** start Records supplied **

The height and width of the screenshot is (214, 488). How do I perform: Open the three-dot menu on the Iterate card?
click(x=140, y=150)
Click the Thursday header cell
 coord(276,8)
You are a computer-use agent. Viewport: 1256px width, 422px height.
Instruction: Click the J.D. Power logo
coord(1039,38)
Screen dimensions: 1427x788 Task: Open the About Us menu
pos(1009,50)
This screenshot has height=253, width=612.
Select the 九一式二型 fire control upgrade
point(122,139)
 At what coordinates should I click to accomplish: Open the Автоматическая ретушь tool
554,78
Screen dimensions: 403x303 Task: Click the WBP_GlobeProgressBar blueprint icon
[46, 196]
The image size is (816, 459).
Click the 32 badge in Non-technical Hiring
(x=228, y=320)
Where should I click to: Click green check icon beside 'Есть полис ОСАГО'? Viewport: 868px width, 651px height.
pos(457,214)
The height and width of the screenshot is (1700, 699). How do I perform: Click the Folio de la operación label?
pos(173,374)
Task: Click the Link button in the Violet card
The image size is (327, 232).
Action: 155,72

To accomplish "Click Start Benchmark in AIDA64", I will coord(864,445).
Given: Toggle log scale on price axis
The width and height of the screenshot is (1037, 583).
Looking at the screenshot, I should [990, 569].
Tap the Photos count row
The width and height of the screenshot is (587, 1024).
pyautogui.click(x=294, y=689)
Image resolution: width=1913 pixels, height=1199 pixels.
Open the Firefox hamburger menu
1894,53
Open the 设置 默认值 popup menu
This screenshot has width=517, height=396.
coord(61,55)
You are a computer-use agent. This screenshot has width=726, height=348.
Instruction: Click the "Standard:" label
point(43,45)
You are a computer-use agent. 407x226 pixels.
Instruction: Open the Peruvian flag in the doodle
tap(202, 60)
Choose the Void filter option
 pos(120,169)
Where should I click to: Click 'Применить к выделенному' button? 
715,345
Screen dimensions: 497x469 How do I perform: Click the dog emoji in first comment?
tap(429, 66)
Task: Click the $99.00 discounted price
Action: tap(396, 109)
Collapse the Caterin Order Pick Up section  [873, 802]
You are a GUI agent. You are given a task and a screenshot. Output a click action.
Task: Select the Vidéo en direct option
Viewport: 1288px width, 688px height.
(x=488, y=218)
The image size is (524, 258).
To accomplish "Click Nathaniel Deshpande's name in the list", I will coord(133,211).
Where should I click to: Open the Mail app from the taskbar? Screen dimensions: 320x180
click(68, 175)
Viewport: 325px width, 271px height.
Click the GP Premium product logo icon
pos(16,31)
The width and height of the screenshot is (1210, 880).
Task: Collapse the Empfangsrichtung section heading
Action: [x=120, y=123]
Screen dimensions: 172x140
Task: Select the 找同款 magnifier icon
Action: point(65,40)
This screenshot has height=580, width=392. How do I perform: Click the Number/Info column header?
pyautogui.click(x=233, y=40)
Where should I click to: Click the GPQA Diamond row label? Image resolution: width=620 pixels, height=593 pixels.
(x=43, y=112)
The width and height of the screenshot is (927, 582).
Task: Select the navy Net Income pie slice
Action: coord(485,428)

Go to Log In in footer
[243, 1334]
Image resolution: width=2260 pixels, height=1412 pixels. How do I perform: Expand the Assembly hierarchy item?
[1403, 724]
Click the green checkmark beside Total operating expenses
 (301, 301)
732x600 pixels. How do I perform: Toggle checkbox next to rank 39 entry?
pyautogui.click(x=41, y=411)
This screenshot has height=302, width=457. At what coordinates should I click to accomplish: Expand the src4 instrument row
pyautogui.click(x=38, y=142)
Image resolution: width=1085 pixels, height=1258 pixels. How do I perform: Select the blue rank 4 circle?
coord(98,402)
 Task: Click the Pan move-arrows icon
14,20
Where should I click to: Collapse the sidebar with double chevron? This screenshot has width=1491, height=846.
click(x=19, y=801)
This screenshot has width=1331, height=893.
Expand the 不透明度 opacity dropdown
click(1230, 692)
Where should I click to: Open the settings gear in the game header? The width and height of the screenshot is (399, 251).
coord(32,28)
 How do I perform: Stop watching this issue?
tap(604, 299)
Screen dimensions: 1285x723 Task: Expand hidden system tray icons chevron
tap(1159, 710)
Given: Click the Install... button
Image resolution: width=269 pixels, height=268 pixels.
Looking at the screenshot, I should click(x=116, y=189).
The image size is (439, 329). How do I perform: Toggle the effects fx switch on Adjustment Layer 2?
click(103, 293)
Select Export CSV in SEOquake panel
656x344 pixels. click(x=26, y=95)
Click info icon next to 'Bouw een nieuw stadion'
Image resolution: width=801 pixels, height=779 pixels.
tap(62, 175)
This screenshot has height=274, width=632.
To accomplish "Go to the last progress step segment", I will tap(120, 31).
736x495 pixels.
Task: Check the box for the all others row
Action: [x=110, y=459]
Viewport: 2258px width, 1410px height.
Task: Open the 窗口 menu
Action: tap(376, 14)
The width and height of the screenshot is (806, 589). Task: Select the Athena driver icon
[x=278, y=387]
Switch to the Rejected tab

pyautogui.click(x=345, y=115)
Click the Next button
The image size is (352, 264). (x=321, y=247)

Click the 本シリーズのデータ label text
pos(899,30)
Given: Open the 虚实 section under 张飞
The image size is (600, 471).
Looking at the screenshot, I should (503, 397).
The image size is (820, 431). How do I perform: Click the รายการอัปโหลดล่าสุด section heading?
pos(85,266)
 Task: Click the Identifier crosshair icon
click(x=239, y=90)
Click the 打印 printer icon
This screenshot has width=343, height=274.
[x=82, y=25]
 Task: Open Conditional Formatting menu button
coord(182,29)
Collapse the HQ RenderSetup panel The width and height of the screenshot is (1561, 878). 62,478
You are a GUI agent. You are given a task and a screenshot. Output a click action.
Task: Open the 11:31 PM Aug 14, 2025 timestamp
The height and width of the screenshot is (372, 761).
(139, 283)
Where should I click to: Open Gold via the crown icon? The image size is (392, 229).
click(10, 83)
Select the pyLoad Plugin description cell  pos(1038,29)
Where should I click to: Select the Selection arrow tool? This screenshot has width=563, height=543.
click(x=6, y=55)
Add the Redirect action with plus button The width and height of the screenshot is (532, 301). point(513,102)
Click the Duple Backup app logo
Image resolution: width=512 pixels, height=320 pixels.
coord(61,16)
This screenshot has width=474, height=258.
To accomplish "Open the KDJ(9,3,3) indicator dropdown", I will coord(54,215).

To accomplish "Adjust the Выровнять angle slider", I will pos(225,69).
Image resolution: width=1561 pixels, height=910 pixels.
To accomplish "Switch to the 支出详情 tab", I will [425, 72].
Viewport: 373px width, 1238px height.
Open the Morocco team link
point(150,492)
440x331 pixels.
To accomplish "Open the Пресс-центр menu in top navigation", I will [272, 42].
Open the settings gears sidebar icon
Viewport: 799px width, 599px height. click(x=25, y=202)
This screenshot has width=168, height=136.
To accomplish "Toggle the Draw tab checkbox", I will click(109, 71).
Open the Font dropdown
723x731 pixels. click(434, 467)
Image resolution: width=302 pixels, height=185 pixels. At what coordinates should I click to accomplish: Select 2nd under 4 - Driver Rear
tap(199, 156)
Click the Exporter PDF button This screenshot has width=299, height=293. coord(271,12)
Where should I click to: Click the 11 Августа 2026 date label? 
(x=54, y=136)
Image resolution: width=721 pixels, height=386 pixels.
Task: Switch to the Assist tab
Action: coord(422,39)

** end Records supplied **

Lay out the items from the line that contains "Choose the Void filter option" through the line that contains "Collapse the Caterin" as a numbered list, with both of those lines included. Leave out any blank lines.

**Exercise solution**
1. Choose the Void filter option
2.  pos(120,169)
3. Where should I click to: Click 'Применить к выделенному' button? 
4. 715,345
5. Screen dimensions: 497x469 How do I perform: Click the dog emoji in first comment?
6. tap(429, 66)
7. Task: Click the $99.00 discounted price
8. Action: tap(396, 109)
9. Collapse the Caterin Order Pick Up section  [873, 802]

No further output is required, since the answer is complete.